Wat computers ons over discriminatie kunnen leren
"This is 100% not OK," zei Google executive Jonatan Zunger vorig jaar over een door Google zelf ontwikkelde app. De Google app kan automatisch je mobiele foto’s categoriseren. Op zich heel handig, vooral als je heel veel foto’s hebt. De app kwam vorig jaar veelvuldig in de media omdat het mensen met een donkere huidskleur categoriseerde als gorilla in plaats van als mens.

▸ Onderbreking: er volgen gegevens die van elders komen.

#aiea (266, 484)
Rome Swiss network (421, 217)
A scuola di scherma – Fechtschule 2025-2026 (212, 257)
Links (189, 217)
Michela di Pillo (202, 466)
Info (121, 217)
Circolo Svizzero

De technologie maakt gebruik van vooroordelen. De app leert zelf het onderscheid tussen foto’s in de stad of foto’s op het strand, of tussen foto’s van katten en foto’s van koeien. Het leert verschillen tussen categorieën op basis van onderscheidende kenmerken in miljoenen van voorbeeld plaatjes. Het leert bijvoorbeeld dat katten vooral binnenshuis voorkomen en koeien in de wei. Dit vooroordeel gebruikt de app om een koe snel en grof te herkennen op basis van een stukje groen in een foto, dus op basis van gras.
Generalisaties, vooroordelen dus, hebben wij allemaal, bewust of onbewust. Het is een snelle en grove manier van onze hersenen om doelmatig te zijn. Je bent bijvoorbeeld meer op je hoede bij een vrachtwagen dan bij een personenauto simpelweg omdat je uit ervaring weet dat vrachtwagens vaker zwabberen op weg. Zonder vooroordelen zou je op de weg bij alle voertuigen in de hoogste staat van paraatheid zijn. Dat is slopend en niet nodig. Je zou kunnen zeggen dat vooroordelen ontstaan omdat je leert. Claimen dat je niet bevooroordeeld bent, staat gelijk aan claimen dat je geen hersenen hebt.
Vooroordelen helpen dus om de wereld om ons heen te ordenen. Tegelijkertijd kunnen vooroordelen negatieve gevolgen hebben voor de wijze waarop mensen met elkaar omgaan. Uit onderzoek blijkt bijvoorbeeld dat werkgevers zich tijdens het werving- en selectieproces regelmatig laten leiden door vooroordelen over groepen. Zo krijgen autochtone Nederlanders veel meer positieve reacties op hun sollicitaties dan Marokkanen en Surinamers, ook al hebben ze precies dezelfde kwalificaties. Als mensen worden achtergesteld vanwege vooroordelen … dan is er sprake van discriminatie.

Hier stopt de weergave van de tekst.